Merge with Flying with a guitar or bass guitar

Do you guys think it’s safe for somebody to bring a guitar over (along with its hard case) while flying from LA to Taipei? Reason I ask is cause my mom’s friend is flying over here and said she could bring some of my junk over, but I think the guitar might be a bit too big and it’s rather heavy with the case. The only stuff I’ve ever brought on flights and sent through the baggage claim were things that I didn’t mind having jostled about.

Anybody with any experience subjecting semi-fragile stuff to airline handling?

I brought my acoustic guitar from London, to Boston, on to Atlanta, then Houston, to Taipei and then on to Kaohsiung. During the part of the trip from London to Seattle, they let me keep the guitar in the overhead compartment. It has a good-quality hardshell case, and it was fine. However, they made me put the guitar in the belly of the plane from Seattle on… last item in, and the first item out. I was uneasy, but it turned out fine in the end.

i recommend HAND carry of the guitar as i did mine from the USA to taiwan and another time from Taiwan to the US.

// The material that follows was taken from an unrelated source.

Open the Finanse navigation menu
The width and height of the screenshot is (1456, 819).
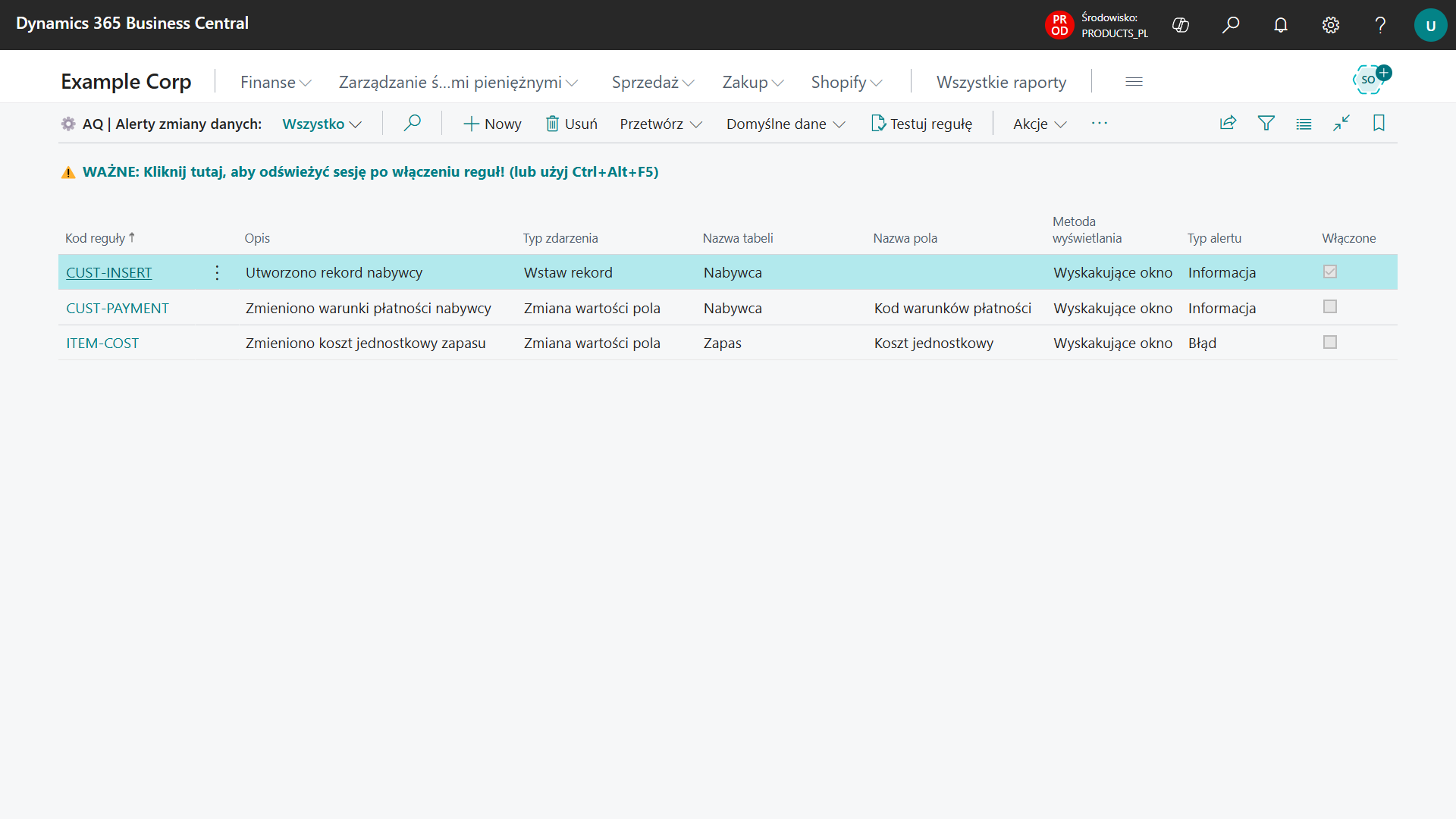coord(275,82)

I wish that could be done, but the hard case is much too large for the overhead compartments unfortunately. My choices basically come down to the carousel or just buying a new guitar over on this side of the Pacific. The hard case is custom fit for this particular guitar though, which I take a bit of comfort in.

A hard case and a fragile sticker should be more than enough.


[quote=“Huang Guang Chen”]A hard case and a fragile sticker should be more than enough.


You forgot to bold the “should” there, HGC. :wink:

I’ve had the head snapped off one of my guitars (in a hard case, with about fifty million “fragile” stickers on it). No damage to the case at all. Go figure.

That said, I’ve checked in many guitars on planes without any problems. The most important thing it to pack it right. I’ll post a link to a great article if I can find it. In the meantime though, one of the most vital preparations is to slacken all the strings. That helps to relieve the tension on the neck (remember that the strings will tighten even more during the flight due to the shift in temperature).

EDIT: Here you go: … king1.html

Just out of interest, what sort of guitar is it?

Couple more things. Last time at the check-in desk I (politely) told the check-in girl that THEIR airline (not true) had broken the head off my guitar last time, and that I was therefore uneasy about checking it in. I suspect it may help to do stuff like this as the check-in girl might pass this sort of information on (of course she might not, but you’ve nothing to lose).

Secondly, just in case the guitar gets lost mid-flight, make sure to put a piece of paper inside the case with your contact details written on it. You’ll be so glad you did if it goes missing.


Thanks for the tips, stu especially (wowow at some of those things I would have easily overlooked). It’s a Jackson PS6T btw, like the one here: … dZViewItem

At this point, I’m leaning towards just buying a guitar over here. I wouldn’t be in LA to pack/prep the guitar personally, and I don’t know if my mom or brother could do it for me (especially with that particular tuning system).

I’d recommend that you look at how much indemnity is covered on baggage for musical instruments…

If your guitar is a bolt on neck (where the neck is attached to the body with screws), then remove the neck from the body, and wrap the neck and body in clothings or whatever and pack it along with your luggage. It won’t look as obvious and so people won’t try and steal it. Alternatively you can carry both item on and they have less trouble fitting in the overhead bin. You can tell if its bolt on neck by looking where the neck joins the body, if you see 4 large screws with a neck plate (or a ferrule) then it’s bolt on neck. Simply remove the screw to remove the neck. To re-attach the neck just screw them back in.

All Fender guitars (except Acoustic) and some Ibanez are bolt on neck, all gibsons have set neck (can’t be removed like with an acoustic) and have the 13 degree headstock that breaks easily. Fender necks are really hard to break unless they drive the jumbo jet right over the case. It took Hendrix forever to break his stratocaster on purpose.